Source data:
·····
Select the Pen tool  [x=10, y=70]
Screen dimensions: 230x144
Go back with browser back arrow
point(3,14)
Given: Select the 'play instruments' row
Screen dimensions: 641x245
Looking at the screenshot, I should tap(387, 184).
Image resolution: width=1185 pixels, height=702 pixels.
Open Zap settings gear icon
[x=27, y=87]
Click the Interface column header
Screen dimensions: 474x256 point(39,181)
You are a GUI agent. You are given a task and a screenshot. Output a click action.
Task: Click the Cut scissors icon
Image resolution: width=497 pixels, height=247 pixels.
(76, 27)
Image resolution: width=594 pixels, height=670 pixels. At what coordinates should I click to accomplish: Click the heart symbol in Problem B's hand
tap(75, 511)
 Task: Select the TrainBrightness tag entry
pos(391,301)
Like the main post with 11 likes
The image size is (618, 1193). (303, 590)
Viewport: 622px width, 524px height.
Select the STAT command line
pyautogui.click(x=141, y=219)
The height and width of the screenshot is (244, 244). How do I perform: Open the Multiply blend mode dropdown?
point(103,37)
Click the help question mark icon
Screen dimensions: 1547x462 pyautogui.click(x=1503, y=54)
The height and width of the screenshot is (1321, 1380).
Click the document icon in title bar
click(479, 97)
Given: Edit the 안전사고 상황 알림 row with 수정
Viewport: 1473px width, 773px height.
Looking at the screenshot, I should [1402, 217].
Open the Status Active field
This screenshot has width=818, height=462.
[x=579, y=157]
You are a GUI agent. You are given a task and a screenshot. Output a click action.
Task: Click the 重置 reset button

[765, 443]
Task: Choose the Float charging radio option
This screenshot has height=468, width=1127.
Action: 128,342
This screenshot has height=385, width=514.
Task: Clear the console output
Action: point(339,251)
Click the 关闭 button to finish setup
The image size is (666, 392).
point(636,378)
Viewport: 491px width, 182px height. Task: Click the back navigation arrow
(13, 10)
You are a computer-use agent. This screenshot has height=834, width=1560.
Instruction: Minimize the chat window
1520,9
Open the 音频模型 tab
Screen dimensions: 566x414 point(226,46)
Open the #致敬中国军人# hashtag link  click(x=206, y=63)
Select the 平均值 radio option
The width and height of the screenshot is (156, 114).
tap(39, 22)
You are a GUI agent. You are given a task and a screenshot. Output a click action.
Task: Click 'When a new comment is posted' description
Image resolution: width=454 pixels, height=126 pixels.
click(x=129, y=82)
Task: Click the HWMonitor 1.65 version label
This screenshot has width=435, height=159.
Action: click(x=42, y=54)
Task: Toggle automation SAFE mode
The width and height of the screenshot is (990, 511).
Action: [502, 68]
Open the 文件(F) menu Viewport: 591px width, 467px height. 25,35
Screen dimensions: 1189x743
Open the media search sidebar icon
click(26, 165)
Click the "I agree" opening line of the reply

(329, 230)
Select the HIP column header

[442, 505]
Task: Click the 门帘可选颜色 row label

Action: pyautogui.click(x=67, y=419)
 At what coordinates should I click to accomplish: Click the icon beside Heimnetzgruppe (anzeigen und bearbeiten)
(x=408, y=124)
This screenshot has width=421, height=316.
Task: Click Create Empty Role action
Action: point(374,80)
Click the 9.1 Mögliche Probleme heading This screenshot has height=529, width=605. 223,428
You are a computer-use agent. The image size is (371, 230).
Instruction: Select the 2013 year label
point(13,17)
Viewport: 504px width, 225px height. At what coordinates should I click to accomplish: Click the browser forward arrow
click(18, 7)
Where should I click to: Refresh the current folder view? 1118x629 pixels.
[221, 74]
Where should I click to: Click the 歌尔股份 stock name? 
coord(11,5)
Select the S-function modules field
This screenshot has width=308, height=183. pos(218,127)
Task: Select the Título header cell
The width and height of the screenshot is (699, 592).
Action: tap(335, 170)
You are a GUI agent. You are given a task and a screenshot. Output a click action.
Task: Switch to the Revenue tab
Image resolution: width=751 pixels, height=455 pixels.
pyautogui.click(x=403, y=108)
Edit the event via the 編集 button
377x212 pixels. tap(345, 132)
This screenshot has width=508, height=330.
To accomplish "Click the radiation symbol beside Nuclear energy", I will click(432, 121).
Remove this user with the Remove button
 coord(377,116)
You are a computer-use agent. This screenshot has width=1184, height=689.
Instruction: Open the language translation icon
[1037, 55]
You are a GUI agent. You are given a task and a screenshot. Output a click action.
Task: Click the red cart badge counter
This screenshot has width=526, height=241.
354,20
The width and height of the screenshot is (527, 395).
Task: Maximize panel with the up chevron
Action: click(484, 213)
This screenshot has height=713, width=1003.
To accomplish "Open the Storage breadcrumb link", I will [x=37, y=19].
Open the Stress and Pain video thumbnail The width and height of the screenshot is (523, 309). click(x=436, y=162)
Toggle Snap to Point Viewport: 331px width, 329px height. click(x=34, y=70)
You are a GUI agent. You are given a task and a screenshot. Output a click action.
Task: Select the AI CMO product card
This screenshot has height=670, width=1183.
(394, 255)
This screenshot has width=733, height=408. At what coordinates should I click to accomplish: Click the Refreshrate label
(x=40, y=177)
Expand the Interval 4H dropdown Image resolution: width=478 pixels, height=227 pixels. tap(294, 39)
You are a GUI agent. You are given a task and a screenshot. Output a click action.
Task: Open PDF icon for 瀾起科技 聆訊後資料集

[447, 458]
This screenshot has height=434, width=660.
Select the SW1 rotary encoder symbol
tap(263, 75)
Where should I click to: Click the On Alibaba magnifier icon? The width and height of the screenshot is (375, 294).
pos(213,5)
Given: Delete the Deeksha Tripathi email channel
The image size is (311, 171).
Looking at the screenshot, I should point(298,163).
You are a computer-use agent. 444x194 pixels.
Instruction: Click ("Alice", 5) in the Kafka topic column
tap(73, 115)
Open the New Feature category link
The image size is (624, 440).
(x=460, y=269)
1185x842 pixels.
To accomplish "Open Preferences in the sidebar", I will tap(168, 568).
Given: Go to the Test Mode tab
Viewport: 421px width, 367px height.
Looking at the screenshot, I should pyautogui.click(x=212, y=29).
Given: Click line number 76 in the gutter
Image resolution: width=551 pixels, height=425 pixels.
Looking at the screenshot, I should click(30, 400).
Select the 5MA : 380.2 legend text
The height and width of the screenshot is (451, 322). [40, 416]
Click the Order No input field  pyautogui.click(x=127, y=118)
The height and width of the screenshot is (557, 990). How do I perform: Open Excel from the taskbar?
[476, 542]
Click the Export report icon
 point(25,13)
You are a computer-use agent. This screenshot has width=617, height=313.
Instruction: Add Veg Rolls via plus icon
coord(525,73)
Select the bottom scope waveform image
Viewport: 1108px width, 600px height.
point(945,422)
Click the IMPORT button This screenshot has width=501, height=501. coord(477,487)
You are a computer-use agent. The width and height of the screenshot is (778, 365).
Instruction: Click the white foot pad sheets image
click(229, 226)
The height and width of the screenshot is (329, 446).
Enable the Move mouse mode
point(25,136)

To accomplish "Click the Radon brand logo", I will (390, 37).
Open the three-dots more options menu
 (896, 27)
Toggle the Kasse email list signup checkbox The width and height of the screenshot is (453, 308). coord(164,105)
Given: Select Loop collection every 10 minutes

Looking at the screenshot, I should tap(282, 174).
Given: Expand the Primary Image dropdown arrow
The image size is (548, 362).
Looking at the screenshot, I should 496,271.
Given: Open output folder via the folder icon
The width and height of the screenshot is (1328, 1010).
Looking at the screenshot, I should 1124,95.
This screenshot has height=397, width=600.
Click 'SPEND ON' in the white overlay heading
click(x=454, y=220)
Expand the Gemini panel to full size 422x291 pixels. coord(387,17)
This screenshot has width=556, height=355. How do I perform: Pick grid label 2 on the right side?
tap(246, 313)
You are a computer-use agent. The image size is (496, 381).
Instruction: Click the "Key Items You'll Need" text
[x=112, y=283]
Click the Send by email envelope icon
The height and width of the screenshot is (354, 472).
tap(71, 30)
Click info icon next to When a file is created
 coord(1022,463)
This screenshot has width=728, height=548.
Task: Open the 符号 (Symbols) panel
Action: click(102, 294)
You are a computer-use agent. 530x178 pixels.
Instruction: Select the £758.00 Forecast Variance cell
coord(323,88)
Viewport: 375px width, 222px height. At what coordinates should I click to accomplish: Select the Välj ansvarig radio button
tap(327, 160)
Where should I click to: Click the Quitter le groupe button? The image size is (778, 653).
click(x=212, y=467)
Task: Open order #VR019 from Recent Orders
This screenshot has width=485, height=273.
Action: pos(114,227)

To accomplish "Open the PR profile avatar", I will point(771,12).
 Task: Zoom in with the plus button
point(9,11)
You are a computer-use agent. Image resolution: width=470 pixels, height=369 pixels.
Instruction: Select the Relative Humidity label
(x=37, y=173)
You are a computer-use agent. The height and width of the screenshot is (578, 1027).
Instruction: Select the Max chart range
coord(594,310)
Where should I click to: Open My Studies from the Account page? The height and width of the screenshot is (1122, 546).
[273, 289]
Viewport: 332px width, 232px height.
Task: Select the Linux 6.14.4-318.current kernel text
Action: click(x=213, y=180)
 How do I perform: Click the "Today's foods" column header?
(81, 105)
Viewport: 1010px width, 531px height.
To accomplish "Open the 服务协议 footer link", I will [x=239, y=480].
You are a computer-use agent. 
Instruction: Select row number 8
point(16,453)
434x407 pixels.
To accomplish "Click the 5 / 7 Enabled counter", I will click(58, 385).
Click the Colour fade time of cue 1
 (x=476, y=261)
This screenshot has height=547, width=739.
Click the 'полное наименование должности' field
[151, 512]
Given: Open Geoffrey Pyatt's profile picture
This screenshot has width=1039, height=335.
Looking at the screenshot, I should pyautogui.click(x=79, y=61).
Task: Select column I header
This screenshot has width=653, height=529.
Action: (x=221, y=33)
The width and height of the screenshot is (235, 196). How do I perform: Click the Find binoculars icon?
·····
:: EXERCISE REQUIREMENTS ::
Beginning at the first line of the records, retype exactly every line up to and including the one with "Open the Status Active field".

:: RESULT OF THIS EXERCISE ::
Select the Pen tool  [x=10, y=70]
Screen dimensions: 230x144
Go back with browser back arrow
point(3,14)
Given: Select the 'play instruments' row
Screen dimensions: 641x245
Looking at the screenshot, I should tap(387, 184).
Image resolution: width=1185 pixels, height=702 pixels.
Open Zap settings gear icon
[x=27, y=87]
Click the Interface column header
Screen dimensions: 474x256 point(39,181)
You are a GUI agent. You are given a task and a screenshot. Output a click action.
Task: Click the Cut scissors icon
Image resolution: width=497 pixels, height=247 pixels.
(76, 27)
Image resolution: width=594 pixels, height=670 pixels. At what coordinates should I click to accomplish: Click the heart symbol in Problem B's hand
tap(75, 511)
 Task: Select the TrainBrightness tag entry
pos(391,301)
Like the main post with 11 likes
The image size is (618, 1193). (303, 590)
Viewport: 622px width, 524px height.
Select the STAT command line
pyautogui.click(x=141, y=219)
The height and width of the screenshot is (244, 244). How do I perform: Open the Multiply blend mode dropdown?
point(103,37)
Click the help question mark icon
Screen dimensions: 1547x462 pyautogui.click(x=1503, y=54)
The height and width of the screenshot is (1321, 1380).
Click the document icon in title bar
click(479, 97)
Given: Edit the 안전사고 상황 알림 row with 수정
Viewport: 1473px width, 773px height.
Looking at the screenshot, I should [1402, 217].
Open the Status Active field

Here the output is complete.